The Centers for Disease Control reports that, while 81 percent of U.S. moms begin breastfeeding in the hospital, only about 51.8 percent were breastfeeding their infants at six months of age. Less than a third were breastfeeding when their babies turned a year old.

In California, 90 percent of mothers started out breastfeeding their babies in hospitals. By the time infants reached 6 months, that number fell to 58.5 percent, and at 12 months, it was 34.3 percent. One of the secrets to improving infant mortality in this country is improving these numbers, Sakamoto said.

The Mother’s Milk Bank supplies more than 500,000 ounces – or more than 3,900 gallons – of human milk to hospitals and individuals around California. Sixty percent of California hospitals get supplies from the San Jose bank, which charges a service fee of $3.75 an ounce to cover its costs.

Sakamoto’s team must test the milk to insure it is fit for consumption, check with each donor’s doctor to be sure they’re healthy enough to make donations and pay to get each donor’s blood tested. Potential donors can begin the donor process at the local milk drives, by calling (877) 375-6645, by emailing donate@mothersmilk.org or by visiting Midtown Lactation Consultants at 4250 H St. in Sacramento. Local moms also can drop off their milk all year long at the midtown Sacramento lactation clinic, one of about 10 depots that Mother’s Milk runs around the state.
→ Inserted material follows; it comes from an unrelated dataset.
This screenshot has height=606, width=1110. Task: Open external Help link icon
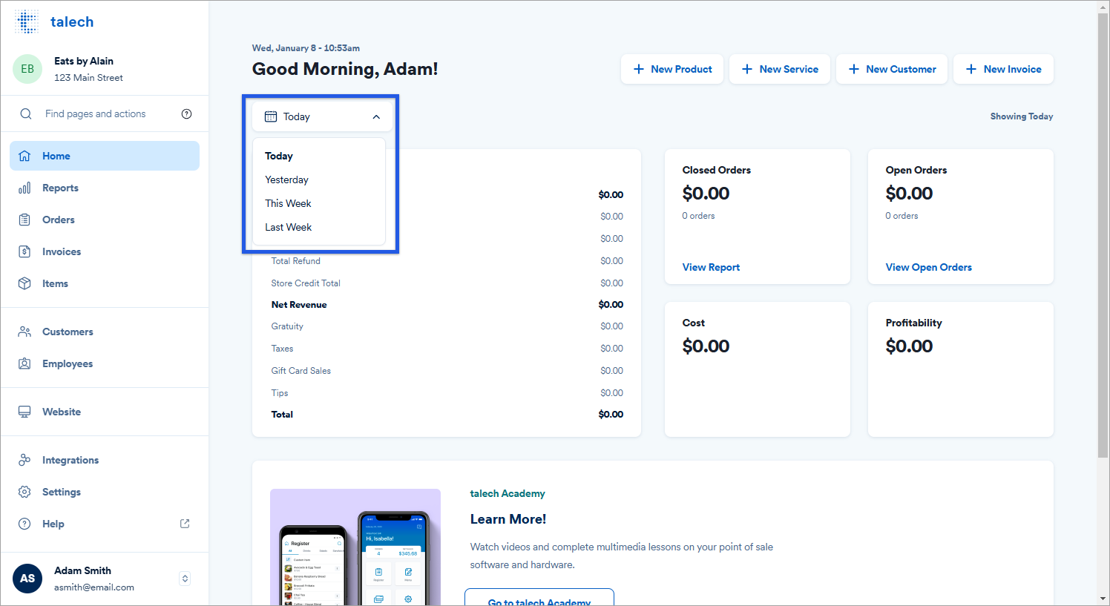(x=185, y=524)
Even if a donor hasn’t been approved yet, Sakamoto said, she can still drop off milk at one of the drives. The milk drives will run from 9 a.m. to 3 p.m.
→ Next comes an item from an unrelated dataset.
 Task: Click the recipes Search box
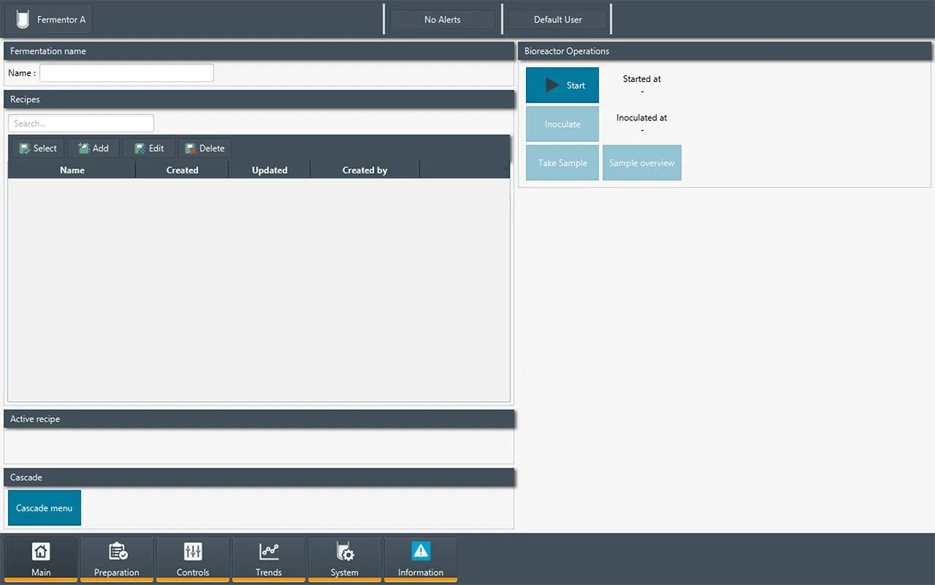(x=81, y=124)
While 70 percent of the milk supplied by Mother’s Milk goes to intensive care units in hospitals, about 30 percent of the supply goes to outpatients, Sakamoto said. Either mothers don’t have enough breast milk or they opt to feed their infants formula and discover after two or three months that their child is severely allergic to formula.

If that happens in California, Sakamoto said, moms covered by Medi-Cal can get assistance with fees to cover donor milk because Medi-Cal understands that this will reduce the costs of caring for infants in the long run. But moms covered by private-employer insurance often run into brick walls, even if they have had a double mastectomy because of cancer.

“If the child is fairly big, it could be 24 ounces a day times $3.75,” Sakamoto said. “It’s expensive, really expensive. We try to go to bat with these insurance companies and say, ‘This mom wants to breast feed. She just doesn’t have the ability to do it. She’s willing to feed her child, but this human milk could be another mortgage for them, so help them out.’”

The appeal isn’t always successful, though, Sakamoto said, even with a prescription from a doctor.